Soluzioni da adottare:
Innanzitutto occorre operare controlli obbligatori di qualità sulle merci provenienti dalla Cina: molte di esse sono contraffatte (e quindi sequestrabili). Poiché nessun paese ama veder copiati i copyright delle proprie aziende (nemmeno gli Usa, Francia, Germania e Giappone), la permanenza nel WTO da parte della Cina in tal caso potrebbe essere comopromessa piuttosto pesantemente.
In secondo luogo molte merci cinesi sono assemblate o costruite con materiali tossici e/o pericolosi (vernici, componenti di scarsa qualità, coloranti etc...). Occorrerebbe quindi partire dal concetto che l'importazione di tali prodotti dev'essere illegale. Nessun governo al mondo, in tal caso, potrebbe reagire con controdazi ad una esclusione dal nostro mercato di merci pericolose per la salute, nemmeno quello cinese. Inoltre nella totalità dei paesi sensibili alle più elementari norme sanitarie si creerebbe un effetto domino, per cui sempre più nazioni si uniformerebbero a questo princìpio costringendo la Cina a produrre meglio (e quindi con più costi).

Ma l'ultima e più importante azione dissuasiva potrebbe essere la promulgazione di una legge specifica come il TRADE REFORM ACT. Una tale legge certamente metterebbe ordine nel ginepraio delle importazioni dalla Cina purché attuata in tempi brevi, prima cioé che le multinazionali e le aziende asiatiche raggiungano un livello di qualità paragonabile a quello dei nostri prodotti .Il T.R.A. potrebbe prevedere infatti che "qualunque merce importata nel paese debba essere necessariamente in possesso dei requisiti di qualità vigenti nel paese stesso". Se la Cina, dopo essere stata approvata una simile legge da parte dell'Europa, reagisse applicando un analogo T.R.A. all'interno del paese nel tentativo di far andare fuori mercato le merci europee in importazione, ne uscirebbe invece con le ossa rotte in quanto le merci prodotte nel mercato interno risulterebbero di qualità inferiore a quelle extracinesi. In questo caso la standardizzazione di qualità avverrebbe quindi verso l'alto, con il pericolo per Pechino di vedere la legge ritorcersi contro la propria economia interna considerando il fatto che in base ad un'analoga legge molte delle proprie merci non potrebbero circolare nella stessa Cina in quanto prive dei requisiti di qualità posseduti invece dai prodotti d'importazione. Nel caso invece in cui la Cina decidesse di non applicare una analogo T.R.A., lasciando entrare merci di qualità inferiore, verrebbero favorite le nostre piccole aziende, le quali potrebbero vendere ugualmente tirando una boccata d'aria sulle spese per la ricerca. Ma una legge come il T.R.A. avrebbe le implicazioni maggiori nei benefici che si potrebbero ricavare dal freno alle importazioni.

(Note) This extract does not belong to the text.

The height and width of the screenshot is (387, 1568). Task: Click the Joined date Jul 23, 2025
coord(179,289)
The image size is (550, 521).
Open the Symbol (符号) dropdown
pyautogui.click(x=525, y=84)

Questa legge infatti, presenterebbe un duplice vantaggio: le nostre merci (quelle di tutta l'Europa a 25) potrebbero essere tranquillamente vendute in Cina: le multinazionali potrebbero comunque conquistare i mercati cinesi perché in grado di adeguarsi alle le richieste di qualità e per quanto concerne le piccole - medie imprese, invece, si potrebbe puntare al target della grande massa (quella più povera), realizzando prodotti magari di inferiore valore aggiunto rispetto a quelli delle multinazionali ma qualitativamente sufficienti per superare il filtro del T.R.A. cinese. Questa situazione potrebbe protrarsi in modo da dare il tempo alle aziende medio-piccole di reinvestire, crescere e penetrare meglio nel mercato asiatico, permettendo loro di crescere.

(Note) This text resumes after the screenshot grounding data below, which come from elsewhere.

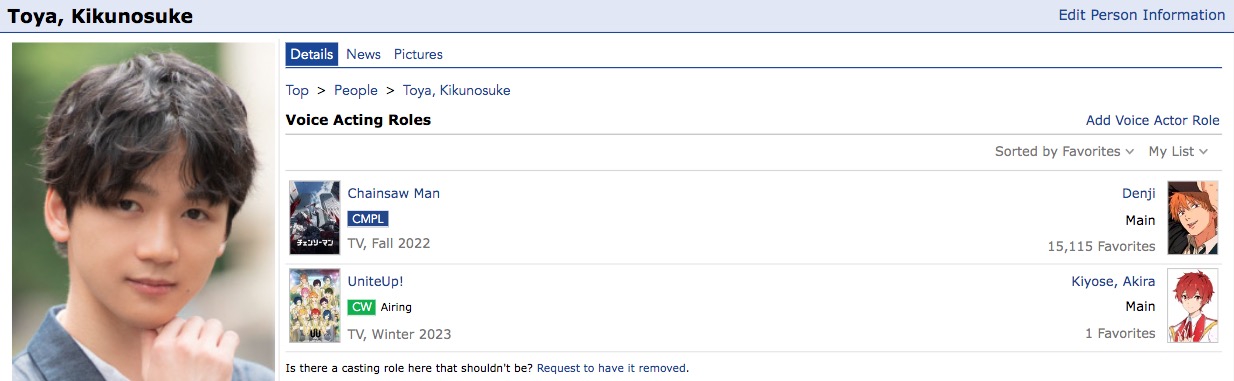Open Chainsaw Man anime cover thumbnail
Viewport: 1234px width, 381px height.
point(307,217)
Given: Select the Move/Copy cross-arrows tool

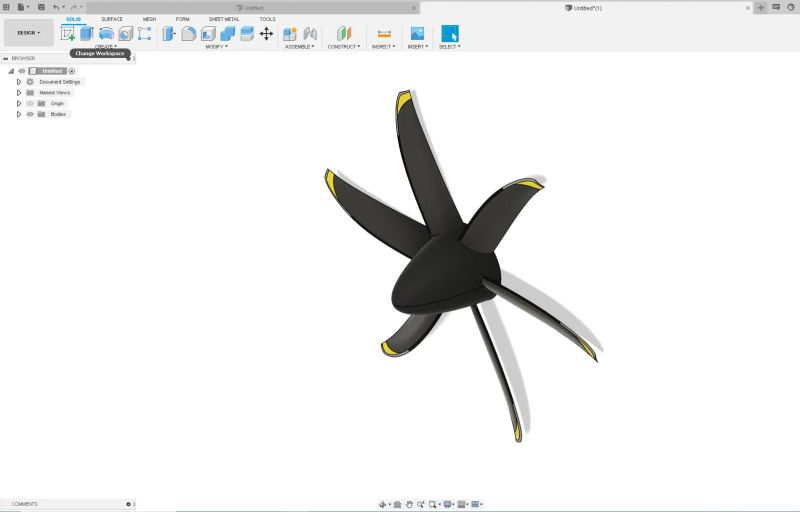Looking at the screenshot, I should (x=266, y=34).
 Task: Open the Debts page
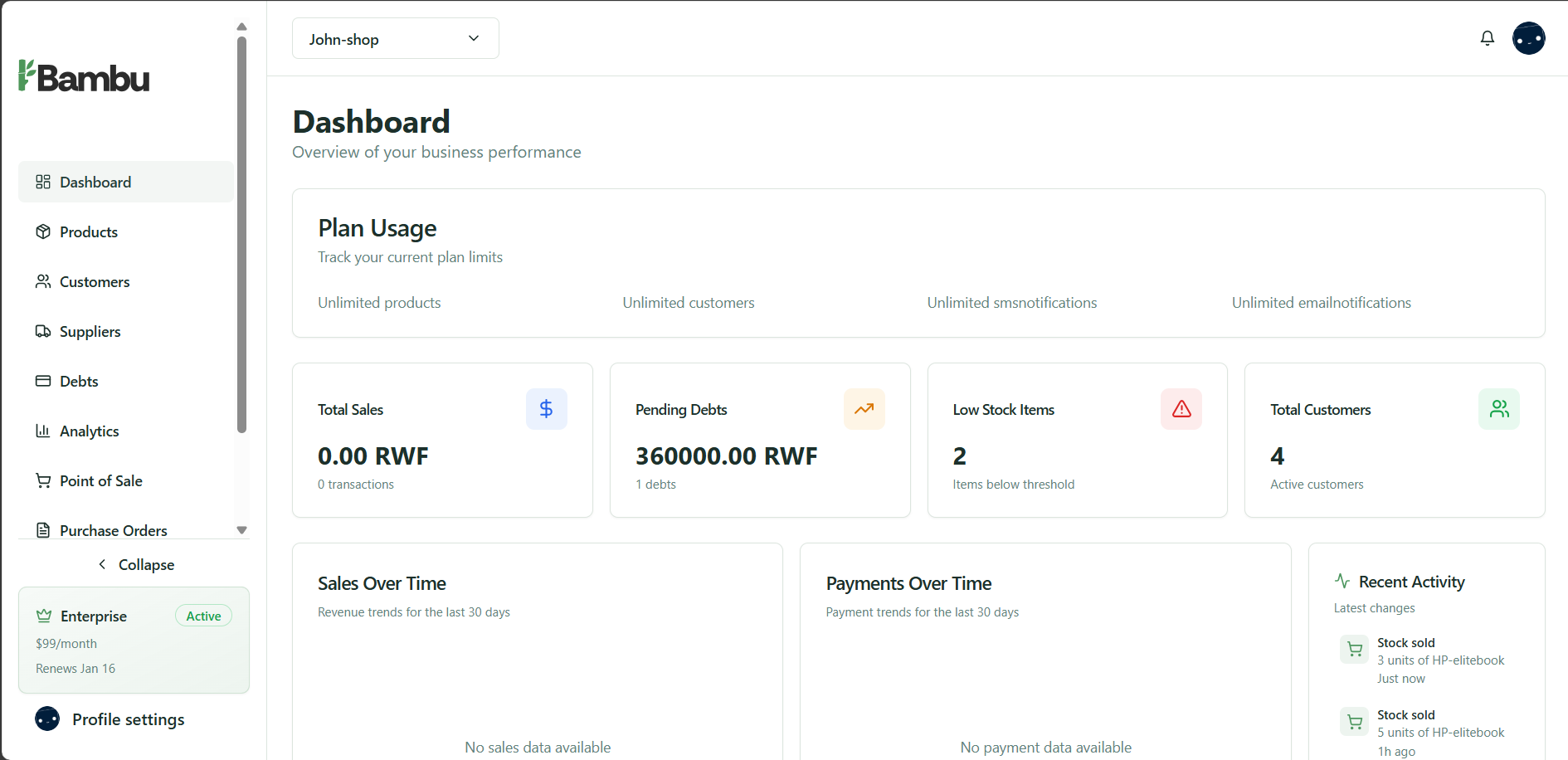pos(79,382)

Ma non è tutto: bisogna considerare un terzo beneficio derivante dall'applicazione di questa legge. Una volta inibita la Cina ad esportare in Europa i suoi prodotti, essa sarebbe costretta ad indirizzarli verso altri mercati (U.S.A. e Giappone) suscitando in tali nazioni le stesse problematiche e spingendoli anch'essi verso una forma di protezionismo intelligente come il T.R.A. innescando una reazione a catena che impedirebbe alla Cina di aggredire il mercato giocando fuori dalle regole.

E questo sarebbe esattamente ciò che vogliamo ottenere.